With the District of Columbia poised to run out of money by the end of the month, Delegate Eleanor Holmes Norton is blaming President Obama's threat of a veto for the Senate's unwillingness to take up a bill that would extricate the District's budget from the federal shutdown showdown.
"The veto threat is what's driving the votes here. All the Democrats have always supported us, but with the veto threat from the president, it makes it very difficult for the Senate and the House Democrats to move," said Ms. Norton, the city's nonvoting member of Congress.
The fight marks a major reversal for a city that is overwhelmingly Democratic and regularly tries to fend off Republican efforts from Congress to intervene in local affairs.
As a federal district under the control of Congress, the city is affected by the shutdown. Local officials have scraped together enough emergency money to keep services going for now, but will need some relief if the shutdown extends several more weeks.
Last week, the House, led by Republicans, took up a bill to let the District use local tax revenue to pay for services. That measure was first blocked by Democrats, despite Ms. Norton's pleading, but a day later the chamber cleared the legislation on a voice vote and sent it to the Senate.
But there it is meeting with stiff opposition. Democratic leaders say that either the entire government must be reopened, or none of it can be.
With that demand, they are backed by President Obama, who has issued a veto threat for nearly all of the House's piecemeal funding bills, including the D.C. budget measure.
"I'm trying my very best to convince them to make the distinction they have always made in the past and advocating for budget autonomy," Ms. Norton said. "I've been speaking to Democrats more than Republicans, but I'm very grateful to Republicans for getting it through [the House]."
The D.C. issue appears to lack backing among Senate Republicans as well.
At one point last week, the House had cleared five bills — the D.C. legislation and four measures to restore money for the National Institutes of Health, veterans' benefits, the national parks and the military reserves and National Guard.
Senate Republicans took to the chamber floor to try to force votes, but raised only the four spending bills. They did not ask for action on the D.C. bill. Asked about the move, Republican aides said they might revisit the issue.

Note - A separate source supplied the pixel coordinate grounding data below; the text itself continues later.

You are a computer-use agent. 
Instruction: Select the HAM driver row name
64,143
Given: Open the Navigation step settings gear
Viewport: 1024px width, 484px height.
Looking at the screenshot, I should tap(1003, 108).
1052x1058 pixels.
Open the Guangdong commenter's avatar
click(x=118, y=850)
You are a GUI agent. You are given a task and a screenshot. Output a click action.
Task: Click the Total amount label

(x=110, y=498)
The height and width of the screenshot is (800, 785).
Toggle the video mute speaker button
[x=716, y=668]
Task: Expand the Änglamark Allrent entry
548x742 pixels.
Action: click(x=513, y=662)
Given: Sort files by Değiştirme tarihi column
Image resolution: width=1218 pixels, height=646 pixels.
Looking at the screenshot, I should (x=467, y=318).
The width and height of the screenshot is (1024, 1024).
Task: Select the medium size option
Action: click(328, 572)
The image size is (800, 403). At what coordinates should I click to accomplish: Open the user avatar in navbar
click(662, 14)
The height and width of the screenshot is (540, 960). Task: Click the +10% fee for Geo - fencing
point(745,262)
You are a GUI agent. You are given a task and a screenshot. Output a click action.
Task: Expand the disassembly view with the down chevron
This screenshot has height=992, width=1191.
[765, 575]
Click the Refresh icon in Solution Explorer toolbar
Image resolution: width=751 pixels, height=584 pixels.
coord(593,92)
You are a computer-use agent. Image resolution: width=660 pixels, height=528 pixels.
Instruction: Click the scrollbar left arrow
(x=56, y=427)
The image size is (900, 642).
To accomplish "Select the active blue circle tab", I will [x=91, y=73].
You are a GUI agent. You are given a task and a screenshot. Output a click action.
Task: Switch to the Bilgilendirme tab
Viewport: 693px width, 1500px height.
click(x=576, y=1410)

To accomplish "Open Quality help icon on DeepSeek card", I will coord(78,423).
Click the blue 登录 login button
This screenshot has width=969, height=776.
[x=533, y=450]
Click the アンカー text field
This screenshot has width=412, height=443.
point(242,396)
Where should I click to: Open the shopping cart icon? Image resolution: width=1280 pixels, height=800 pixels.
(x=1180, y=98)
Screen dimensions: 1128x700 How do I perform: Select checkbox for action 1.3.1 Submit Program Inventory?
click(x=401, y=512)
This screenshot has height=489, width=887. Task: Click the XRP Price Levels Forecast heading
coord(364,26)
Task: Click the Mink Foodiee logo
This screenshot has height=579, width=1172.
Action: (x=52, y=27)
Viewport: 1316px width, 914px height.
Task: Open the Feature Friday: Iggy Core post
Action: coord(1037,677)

The D.C. bill stands in contrast to a bill to guarantee full back pay for federal employees who are on furlough. Mr. Obama has vowed to sign that bill if it reaches his desk.
Although Ms. Norton has not spoken to the president directly about the D.C. bill, she has talked with White House officials at "pretty high levels." She also has made her case to Senate Majority Leader Harry Reid, Nevada Democrat, who has not brought the bill to the Senate floor for a vote.
Sen. Claire McCaskill, Missouri Democrat, said that she will not support a measure to keep D.C. running until House Speaker John A. Boehner allows a House vote on a full-funding bill.
"I don't understand why he won't let them vote," she said Monday afternoon. "Then if it doesn't pass, then we'll go from there. But it is ridiculous that he's not allowing the elected members of the House of Representatives to vote."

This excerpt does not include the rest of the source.